The stereotype of New York City traffic usually focuses on congestion. Cars not moving, but with horns blaring the frustration of weary commuters just trying to get home.
Alternative and seemingly safe forms of transportation launched last summer represented some relief from the gridlock.
Motorized bikes controlled by throttles were particularly common among NYC delivery workers navigating through busy streets. However, the excessive speeds to get from one destination to another created hazardous conditions. After numerous accidents primarily caused by speeding, city officials imposed a ban on any bike traveling faster than 20 miles per hour.
This past August, rules governing motorized bikes were revisited and revised. An alternative was found. Electric bikes with maximum speeds of 18 mph would legally roam the city streets.
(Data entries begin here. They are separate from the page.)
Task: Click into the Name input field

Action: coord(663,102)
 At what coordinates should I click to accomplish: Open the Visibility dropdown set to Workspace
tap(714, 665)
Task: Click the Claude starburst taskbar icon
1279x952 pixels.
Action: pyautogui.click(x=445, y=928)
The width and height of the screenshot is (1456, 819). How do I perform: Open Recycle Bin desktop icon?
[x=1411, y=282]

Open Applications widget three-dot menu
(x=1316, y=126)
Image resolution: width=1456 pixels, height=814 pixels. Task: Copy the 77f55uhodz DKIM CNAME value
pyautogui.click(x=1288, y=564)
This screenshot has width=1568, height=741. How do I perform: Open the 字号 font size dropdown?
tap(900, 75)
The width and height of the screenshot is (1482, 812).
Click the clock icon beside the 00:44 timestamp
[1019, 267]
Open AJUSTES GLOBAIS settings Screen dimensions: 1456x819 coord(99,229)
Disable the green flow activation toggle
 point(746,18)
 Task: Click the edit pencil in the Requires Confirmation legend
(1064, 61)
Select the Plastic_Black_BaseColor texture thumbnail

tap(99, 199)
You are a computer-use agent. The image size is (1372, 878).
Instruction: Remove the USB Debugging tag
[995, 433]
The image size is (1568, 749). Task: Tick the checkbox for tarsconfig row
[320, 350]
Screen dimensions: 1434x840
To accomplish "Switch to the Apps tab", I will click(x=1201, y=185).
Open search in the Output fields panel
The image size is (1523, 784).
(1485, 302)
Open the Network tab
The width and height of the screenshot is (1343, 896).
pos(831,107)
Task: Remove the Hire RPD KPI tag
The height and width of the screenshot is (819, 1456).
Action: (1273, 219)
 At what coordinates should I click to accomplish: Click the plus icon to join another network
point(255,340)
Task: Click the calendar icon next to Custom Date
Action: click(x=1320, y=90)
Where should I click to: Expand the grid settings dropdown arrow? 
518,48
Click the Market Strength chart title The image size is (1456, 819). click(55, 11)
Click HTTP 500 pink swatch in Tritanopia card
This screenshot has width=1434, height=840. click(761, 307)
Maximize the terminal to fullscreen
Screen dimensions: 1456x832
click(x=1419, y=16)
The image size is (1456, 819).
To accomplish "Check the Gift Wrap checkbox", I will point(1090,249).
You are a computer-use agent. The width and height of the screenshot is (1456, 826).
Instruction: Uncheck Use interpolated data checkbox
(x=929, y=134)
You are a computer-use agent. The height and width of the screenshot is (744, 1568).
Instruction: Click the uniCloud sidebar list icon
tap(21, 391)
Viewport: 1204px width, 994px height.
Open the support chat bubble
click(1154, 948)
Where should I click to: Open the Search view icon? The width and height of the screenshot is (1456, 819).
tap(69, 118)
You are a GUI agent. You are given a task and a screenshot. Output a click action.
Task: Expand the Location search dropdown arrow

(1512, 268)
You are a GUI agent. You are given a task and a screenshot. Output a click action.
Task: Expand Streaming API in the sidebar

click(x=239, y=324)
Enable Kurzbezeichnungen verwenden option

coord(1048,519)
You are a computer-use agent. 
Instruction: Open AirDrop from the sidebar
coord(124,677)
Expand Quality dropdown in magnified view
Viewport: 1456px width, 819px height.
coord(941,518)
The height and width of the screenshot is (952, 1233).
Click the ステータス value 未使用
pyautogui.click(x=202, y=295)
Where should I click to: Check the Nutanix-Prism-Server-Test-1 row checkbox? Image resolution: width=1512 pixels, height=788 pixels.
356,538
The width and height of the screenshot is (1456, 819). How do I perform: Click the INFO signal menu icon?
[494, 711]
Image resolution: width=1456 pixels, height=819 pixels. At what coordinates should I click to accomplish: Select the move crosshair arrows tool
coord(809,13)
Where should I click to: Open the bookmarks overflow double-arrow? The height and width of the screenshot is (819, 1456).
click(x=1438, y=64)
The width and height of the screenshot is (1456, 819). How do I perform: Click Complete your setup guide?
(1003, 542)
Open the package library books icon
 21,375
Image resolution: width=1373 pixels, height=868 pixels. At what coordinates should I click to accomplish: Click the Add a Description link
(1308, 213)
Citi Bike, part of Motivate, is recognized as the largest-bike sharing company nationally. The conveyances they rolled out are operated by motors activated through bicycle-style pedaling. Three months into the initiative, Lyft purchased Motivate and announced a rollout of 4,000 by June of 2019.
However, safety concerns arose not long after the launch. Several riders began reporting injuries due to a defect on the cycle. Their stories were consistent with fault focused on the braking system locking up and propelling cyclists to the ground below. Upon hearing the news, Citi Bike pulled their fleet of 1,000 electric bikes out of circulation. The ban also extended to Capital Bikeshare in Washington, D.C., and Ford GoBike in San Francisco, both sister companies owned by Lyft.
Lyft is consulting with its suppliers to identify specific issues. Concurrently, they are developing a new bike model that should be launched soon. In a temporary effort to replace their pedal assisted counterparts, the old-school pedal bicycles will have to do for now.